» Required work: Within the data below, copy each line where the string "Línea" is found.

» Data excerpts:
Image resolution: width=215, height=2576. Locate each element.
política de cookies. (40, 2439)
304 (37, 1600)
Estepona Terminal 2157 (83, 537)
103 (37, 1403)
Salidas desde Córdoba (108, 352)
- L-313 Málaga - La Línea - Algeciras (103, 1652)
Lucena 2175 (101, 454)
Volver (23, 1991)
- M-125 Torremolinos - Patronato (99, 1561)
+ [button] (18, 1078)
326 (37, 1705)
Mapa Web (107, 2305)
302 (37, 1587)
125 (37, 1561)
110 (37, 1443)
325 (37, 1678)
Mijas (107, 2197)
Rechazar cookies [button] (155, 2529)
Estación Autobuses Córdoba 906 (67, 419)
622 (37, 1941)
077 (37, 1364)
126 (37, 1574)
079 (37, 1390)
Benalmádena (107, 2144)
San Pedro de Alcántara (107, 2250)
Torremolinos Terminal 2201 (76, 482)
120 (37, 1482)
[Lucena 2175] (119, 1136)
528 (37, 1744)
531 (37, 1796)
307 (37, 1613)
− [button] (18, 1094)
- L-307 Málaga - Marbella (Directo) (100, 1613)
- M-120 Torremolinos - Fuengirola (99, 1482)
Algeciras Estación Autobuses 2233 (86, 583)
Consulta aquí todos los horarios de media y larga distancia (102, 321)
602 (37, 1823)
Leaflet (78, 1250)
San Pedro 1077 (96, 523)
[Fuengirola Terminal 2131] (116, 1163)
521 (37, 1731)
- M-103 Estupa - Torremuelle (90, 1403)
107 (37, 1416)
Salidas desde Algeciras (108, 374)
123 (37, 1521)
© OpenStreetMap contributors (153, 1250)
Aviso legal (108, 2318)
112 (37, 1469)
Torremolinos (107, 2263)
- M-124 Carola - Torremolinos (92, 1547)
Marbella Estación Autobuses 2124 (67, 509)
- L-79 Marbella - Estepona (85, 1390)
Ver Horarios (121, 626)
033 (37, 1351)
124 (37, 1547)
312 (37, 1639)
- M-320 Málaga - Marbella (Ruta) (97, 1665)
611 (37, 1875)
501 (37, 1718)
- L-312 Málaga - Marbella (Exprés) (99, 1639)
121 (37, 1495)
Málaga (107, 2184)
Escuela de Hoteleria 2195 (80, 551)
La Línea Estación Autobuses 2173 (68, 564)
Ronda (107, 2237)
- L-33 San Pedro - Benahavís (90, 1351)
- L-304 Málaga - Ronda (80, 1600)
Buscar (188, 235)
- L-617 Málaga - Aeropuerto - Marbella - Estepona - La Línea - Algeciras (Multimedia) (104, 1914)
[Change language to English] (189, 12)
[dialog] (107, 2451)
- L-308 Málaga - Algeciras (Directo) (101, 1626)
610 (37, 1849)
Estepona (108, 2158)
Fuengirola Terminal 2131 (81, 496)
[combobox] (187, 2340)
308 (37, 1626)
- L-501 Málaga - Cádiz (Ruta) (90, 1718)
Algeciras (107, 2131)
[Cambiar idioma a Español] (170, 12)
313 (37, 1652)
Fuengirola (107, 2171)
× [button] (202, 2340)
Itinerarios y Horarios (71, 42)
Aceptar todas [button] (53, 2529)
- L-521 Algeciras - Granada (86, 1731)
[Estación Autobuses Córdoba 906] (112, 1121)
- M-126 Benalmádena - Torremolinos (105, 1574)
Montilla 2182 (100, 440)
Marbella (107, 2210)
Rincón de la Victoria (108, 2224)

» Answer to this exercise:
- L-313 Málaga - La Línea - Algeciras (103, 1652)
La Línea Estación Autobuses 2173 (68, 564)
- L-617 Málaga - Aeropuerto - Marbella - Estepona - La Línea - Algeciras (Multimedia) (104, 1914)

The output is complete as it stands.